British Museum | May 1st, 46

My Dear Sir

I hope this note, on Sir Stratford Canning's1 Manna2 though of small importance may reach you in time for this evening's lecture3.

It is certainly from structure, as you inferr'd from chemical evidence a Lichen, but that Linnean Genus is now considered as a Family subdivided into numerous Genera & to which of these it belongs I am unable to determine all the specimens that I have seen being without fruitification.

In general appearance & ramification it approaches to a South African species of Stereocaulon though certainly not identical & it may be not even a congener.

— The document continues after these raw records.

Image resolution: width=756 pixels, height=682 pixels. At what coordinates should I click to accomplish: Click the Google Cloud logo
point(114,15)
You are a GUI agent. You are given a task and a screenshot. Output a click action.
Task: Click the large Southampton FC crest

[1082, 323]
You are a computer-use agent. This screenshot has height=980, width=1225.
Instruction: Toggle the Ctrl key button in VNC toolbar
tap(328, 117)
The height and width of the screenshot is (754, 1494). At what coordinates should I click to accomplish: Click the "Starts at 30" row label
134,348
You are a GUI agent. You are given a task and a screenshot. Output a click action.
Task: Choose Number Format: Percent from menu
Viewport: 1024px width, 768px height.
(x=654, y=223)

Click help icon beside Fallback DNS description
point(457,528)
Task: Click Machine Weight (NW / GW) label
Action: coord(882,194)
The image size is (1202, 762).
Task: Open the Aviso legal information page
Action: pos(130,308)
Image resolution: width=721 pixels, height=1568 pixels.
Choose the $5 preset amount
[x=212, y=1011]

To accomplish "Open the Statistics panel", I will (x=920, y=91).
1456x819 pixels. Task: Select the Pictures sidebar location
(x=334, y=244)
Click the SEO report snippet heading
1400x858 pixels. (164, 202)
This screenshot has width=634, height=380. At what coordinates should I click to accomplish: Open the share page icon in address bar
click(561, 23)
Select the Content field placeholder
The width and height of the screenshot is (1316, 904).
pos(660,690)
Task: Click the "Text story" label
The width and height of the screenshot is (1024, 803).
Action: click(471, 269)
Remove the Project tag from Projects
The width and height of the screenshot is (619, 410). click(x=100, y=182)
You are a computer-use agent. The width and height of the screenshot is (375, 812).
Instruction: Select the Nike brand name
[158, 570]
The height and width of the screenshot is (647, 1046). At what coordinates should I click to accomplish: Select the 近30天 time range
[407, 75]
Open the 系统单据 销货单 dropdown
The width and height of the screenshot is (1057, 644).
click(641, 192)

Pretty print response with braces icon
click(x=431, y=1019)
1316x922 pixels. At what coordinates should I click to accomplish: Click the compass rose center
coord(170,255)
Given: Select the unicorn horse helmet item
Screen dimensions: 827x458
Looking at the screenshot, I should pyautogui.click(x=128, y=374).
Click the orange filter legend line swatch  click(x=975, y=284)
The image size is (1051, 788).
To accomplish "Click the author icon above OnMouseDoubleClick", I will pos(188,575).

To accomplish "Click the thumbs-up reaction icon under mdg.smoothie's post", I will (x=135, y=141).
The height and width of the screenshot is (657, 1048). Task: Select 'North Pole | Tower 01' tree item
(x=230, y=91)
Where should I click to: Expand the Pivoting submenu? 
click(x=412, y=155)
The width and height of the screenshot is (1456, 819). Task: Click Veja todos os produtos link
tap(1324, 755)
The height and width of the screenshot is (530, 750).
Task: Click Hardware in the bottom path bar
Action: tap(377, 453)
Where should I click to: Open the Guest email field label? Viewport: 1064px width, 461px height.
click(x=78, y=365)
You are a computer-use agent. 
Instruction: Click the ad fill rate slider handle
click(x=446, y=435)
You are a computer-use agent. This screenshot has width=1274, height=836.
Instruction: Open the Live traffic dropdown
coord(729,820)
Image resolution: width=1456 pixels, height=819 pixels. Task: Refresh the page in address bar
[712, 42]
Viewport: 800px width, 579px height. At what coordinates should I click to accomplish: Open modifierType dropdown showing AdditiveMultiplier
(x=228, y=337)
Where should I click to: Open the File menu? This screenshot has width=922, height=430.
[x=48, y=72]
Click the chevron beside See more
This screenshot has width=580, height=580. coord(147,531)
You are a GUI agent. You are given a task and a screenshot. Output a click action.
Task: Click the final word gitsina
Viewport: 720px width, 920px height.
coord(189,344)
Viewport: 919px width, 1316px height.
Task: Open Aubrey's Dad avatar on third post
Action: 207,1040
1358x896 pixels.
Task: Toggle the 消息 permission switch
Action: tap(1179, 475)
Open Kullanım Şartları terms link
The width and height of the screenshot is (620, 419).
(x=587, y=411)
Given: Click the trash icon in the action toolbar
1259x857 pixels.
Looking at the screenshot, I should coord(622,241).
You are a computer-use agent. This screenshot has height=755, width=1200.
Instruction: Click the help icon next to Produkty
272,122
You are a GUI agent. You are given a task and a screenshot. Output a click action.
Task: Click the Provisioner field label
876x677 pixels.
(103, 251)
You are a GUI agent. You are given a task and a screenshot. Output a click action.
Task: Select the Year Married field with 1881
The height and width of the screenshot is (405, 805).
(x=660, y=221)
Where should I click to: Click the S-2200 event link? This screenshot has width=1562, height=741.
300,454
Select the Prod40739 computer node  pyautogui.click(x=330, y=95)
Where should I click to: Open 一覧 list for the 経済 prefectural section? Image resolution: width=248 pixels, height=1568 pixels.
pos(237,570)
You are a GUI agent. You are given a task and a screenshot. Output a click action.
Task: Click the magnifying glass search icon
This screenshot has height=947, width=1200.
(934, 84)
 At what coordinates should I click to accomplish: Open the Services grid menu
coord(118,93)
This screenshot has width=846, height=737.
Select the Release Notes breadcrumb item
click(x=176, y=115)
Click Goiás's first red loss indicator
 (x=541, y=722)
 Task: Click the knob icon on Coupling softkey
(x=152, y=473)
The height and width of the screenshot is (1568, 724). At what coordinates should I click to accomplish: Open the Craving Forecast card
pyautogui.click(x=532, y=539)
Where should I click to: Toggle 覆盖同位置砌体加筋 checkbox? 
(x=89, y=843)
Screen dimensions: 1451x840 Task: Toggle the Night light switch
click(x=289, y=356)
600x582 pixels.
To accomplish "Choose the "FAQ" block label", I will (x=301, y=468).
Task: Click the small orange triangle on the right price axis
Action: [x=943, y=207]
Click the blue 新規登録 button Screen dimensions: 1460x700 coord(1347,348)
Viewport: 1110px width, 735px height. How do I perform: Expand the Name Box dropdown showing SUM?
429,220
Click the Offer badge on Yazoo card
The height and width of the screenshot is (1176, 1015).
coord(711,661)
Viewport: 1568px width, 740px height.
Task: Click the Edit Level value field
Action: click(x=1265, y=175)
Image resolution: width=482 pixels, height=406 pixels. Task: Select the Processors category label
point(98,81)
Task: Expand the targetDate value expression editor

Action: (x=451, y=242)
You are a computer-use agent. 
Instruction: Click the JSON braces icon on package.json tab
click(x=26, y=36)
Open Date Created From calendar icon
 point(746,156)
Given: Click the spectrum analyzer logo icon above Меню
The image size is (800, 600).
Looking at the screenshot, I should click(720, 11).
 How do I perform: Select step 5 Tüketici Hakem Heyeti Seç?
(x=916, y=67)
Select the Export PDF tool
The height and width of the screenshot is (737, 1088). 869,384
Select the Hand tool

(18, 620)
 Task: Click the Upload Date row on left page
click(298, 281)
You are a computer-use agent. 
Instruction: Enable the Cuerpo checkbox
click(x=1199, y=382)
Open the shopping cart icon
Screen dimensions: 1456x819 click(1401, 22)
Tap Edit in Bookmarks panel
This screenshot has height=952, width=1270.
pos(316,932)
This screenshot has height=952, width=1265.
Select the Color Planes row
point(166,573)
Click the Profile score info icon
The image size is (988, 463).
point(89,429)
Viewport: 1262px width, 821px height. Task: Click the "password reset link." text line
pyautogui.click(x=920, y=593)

Yours My Dear Sir | most truly | Robt Brown

Mich Faraday Esq | &c &c

Stratford Canning (1786-1880, DNB). British ambassador at Constantinople, 1842-1846.
See Exodus 16: 15. Also mounted in RI MS F1 I10 is a note, dated 9 March 1846, on manna, possibly in Canning's hand, which describes its origins and use.
At the end of the Friday Evening Discourse given by Robert Willis on 1 May 1846 "On the gradual development of the plan of a medieval church, considered historically", Faraday described the substance mentioned in this letter. It had come from a famine strickened area of Anatolia where it was used as food. See Lit.Gaz., 9 May 1846, p.428.